*Text to read:*
-*-

Hello again, everyone,
The third and final leg of my six-week trip was to New Zealand. I flew from Melbourne on March 16, 2004, directly to Auckland on a three hour flight, a half hour less than scheduled.
New Zealand is called the Land of the Long White Cloud. A Maori legend tells of the first landing, which describes the islands as appearing to look like a long, white cloud. My first impression from the plane was "green, green, and green."
The first evening in Auckland my Europe 2002 tour roommate took me to dinner at the Orbit Restaurant high up in the Sky Tower. One revolution took about sixty minutes. We saw impressive views of the city, bridges, and bays. After dinner we went down one floor to the observation deck for some thrilling views and to walk on the glass floor. Thanks so much, Colleen.
The next day my mini-tour of the North Island began with a bus trip north to Paihia (pie hee' ah). Along the way we stopped in Warkworth to see kauri (cow ree) trees, which are immense and very old. Kauri trees existed 36000 years ago. The wood is warm and smooth. The drive north was lovely with hills, mountains, shore all in view. A Maori word of greeting is Kiora (key or rah and roll the r's if you can.) We visited the Waitangi Treaty House, a very impressive building. On a walk around the grounds we saw a kauri tree stump and a war canoe which requires eighty paddlers.
On the following day we boarded a catamaran and cruised around the Bay of Islands, seeing dolphins along the way. We sailed through the Hole in the Rock and backed into the Grand Cathedral Cave and at lunchtime we sailed into a small cove to dock. The restaurant had been frequented by Zane Grey. The captain had vowed that if we weren't on the boat at departure, he would NOT come back for us. But, guess what. He did exactly that when four people missed the boat! He did say he didn't know why he was doing it. We then stopped at Russell, where I booked an hour tour of the area. We had fantastic views from overlooks in the heights. That evening we made our way back to Auckland.
The mini-tour continued with a journey south. We stopped at an Angora rabbit farm near Waitomo and watched a shearing. The rabbits don't shed and would die of heat if not sheared every three months. The fur was about four inches long and white as snow. The rabbit is gently stretched and trussed by its feet and cradled with a hammock-like contraption. The clippers take one strip of fur, the rabbit is turned on its spit, and the process continues. The rabbit appeared to be very relaxed. Fascinating.
We then went on to the Waitomo Caves. The attraction there was a boat ride through the grotto where the ceiling was covered with glowworms, a two-winged insect similar to our fireflies. The guide maneuvered the boat with an overhead rope, hand over hand. Quiet was required, no pictures allowed, of course. That area of the cave was reminiscent of a starry night, with some dripping water.

-*-

*Data entries:*
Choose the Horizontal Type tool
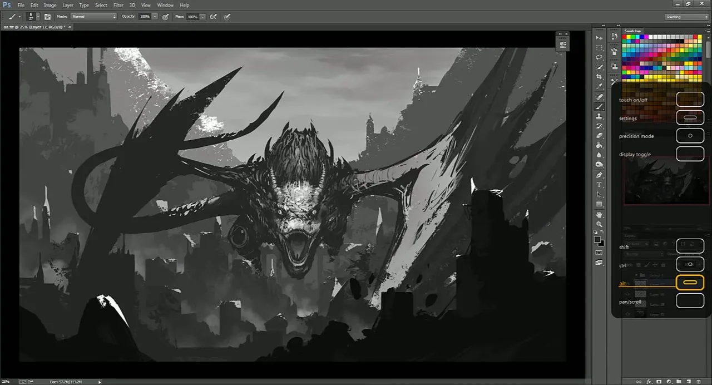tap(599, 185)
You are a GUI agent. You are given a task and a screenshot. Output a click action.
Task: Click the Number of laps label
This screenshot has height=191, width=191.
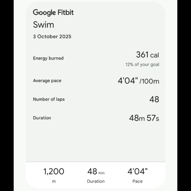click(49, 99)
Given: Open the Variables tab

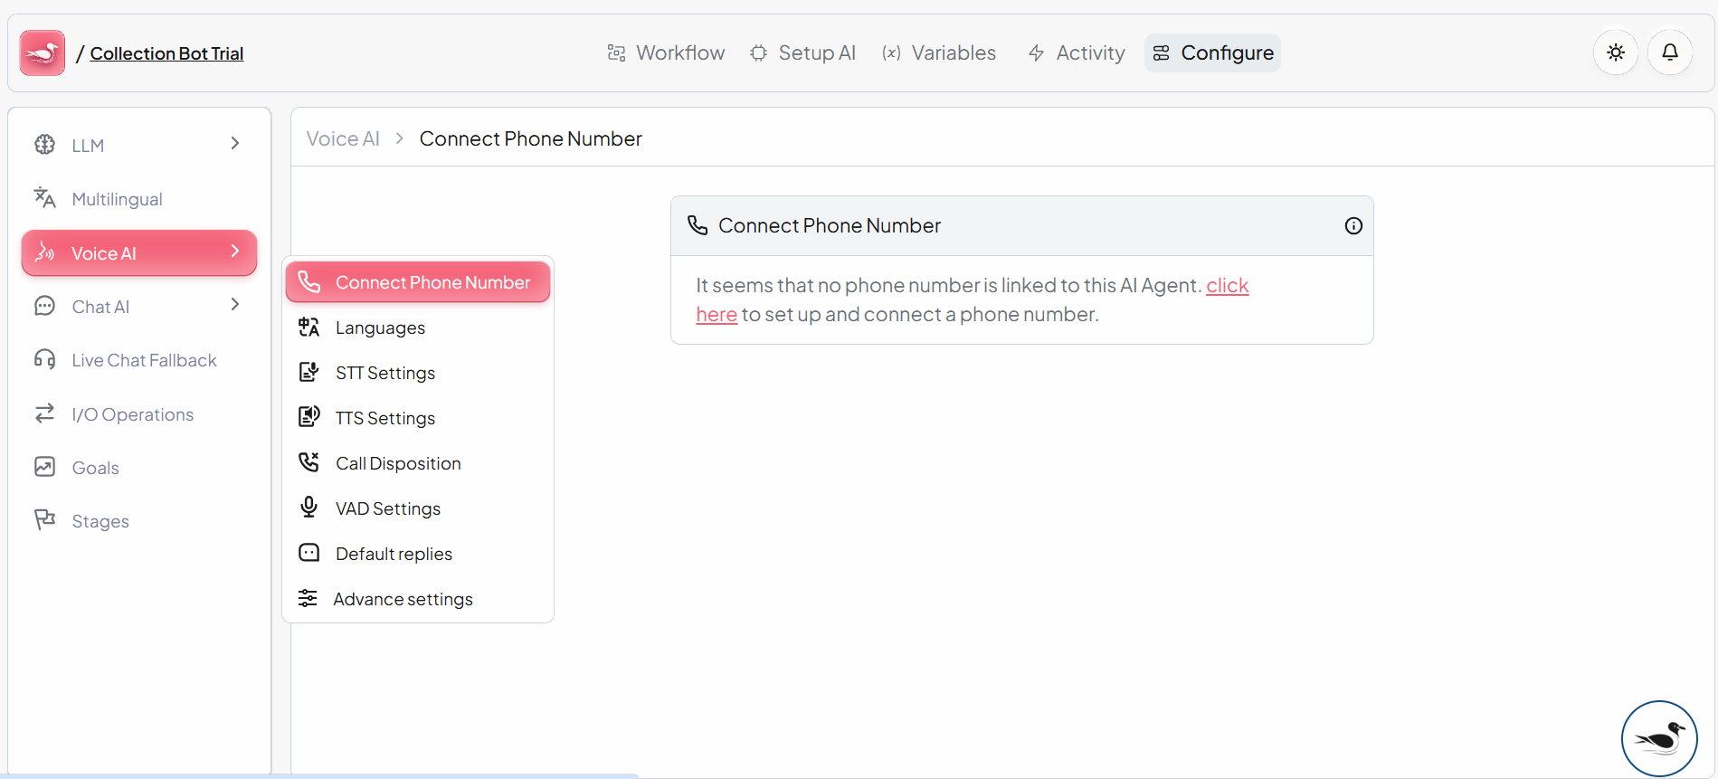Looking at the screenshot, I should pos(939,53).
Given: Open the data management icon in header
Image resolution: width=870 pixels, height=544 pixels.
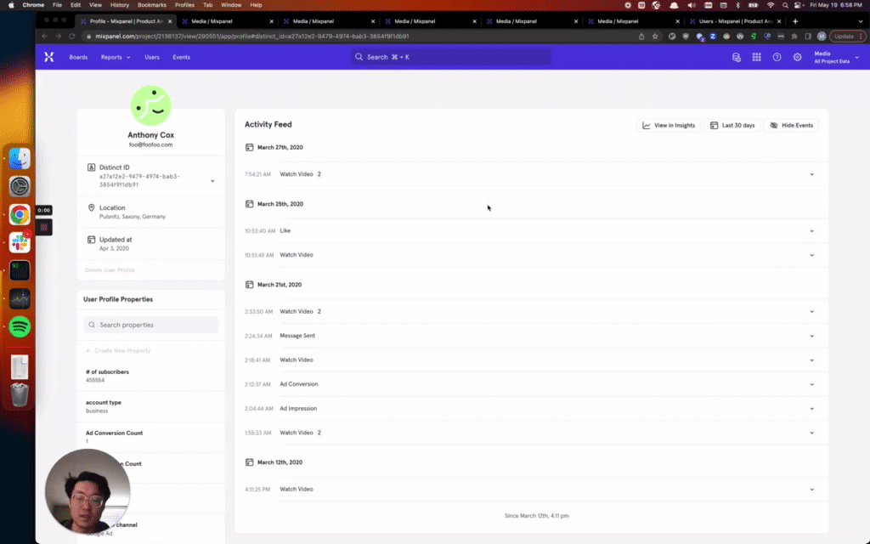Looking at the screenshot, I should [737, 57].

-*-

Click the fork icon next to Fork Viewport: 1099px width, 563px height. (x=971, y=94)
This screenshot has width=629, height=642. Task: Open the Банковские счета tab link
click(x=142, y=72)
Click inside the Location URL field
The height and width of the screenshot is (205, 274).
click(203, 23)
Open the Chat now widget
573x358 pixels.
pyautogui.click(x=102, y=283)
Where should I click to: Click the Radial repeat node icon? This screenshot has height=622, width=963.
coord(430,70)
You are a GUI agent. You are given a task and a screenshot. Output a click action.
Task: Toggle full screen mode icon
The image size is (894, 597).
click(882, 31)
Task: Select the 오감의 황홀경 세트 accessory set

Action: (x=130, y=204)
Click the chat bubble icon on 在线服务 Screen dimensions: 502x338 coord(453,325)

-*-

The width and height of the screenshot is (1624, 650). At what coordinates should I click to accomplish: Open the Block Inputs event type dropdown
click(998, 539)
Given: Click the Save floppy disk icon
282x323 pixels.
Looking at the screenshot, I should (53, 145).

-*-

*Task list:*
[A] Transcribe the New Zealand travel letter from "On the following" to "back to Auckland.".
[B] Reproduce word for word the entries from the line with "Open the Chat now widget" to the line with "click(882, 31)".
The New Zealand travel letter and the entries have nothing to do with each other.

*Answers for this exercise:*
[A]
On the following day we boarded a catamaran and cruised around the Bay of Islands, seeing dolphins along the way. We sailed through the Hole in the Rock and backed into the Grand Cathedral Cave and at lunchtime we sailed into a small cove to dock. The restaurant had been frequented by Zane Grey. The captain had vowed that if we weren't on the boat at departure, he would NOT come back for us. But, guess what. He did exactly that when four people missed the boat! He did say he didn't know why he was doing it. We then stopped at Russell, where I booked an hour tour of the area. We had fantastic views from overlooks in the heights. That evening we made our way back to Auckland.

[B]
Open the Chat now widget
573x358 pixels.
pyautogui.click(x=102, y=283)
Where should I click to: Click the Radial repeat node icon? This screenshot has height=622, width=963.
coord(430,70)
You are a GUI agent. You are given a task and a screenshot. Output a click action.
Task: Toggle full screen mode icon
The image size is (894, 597).
click(882, 31)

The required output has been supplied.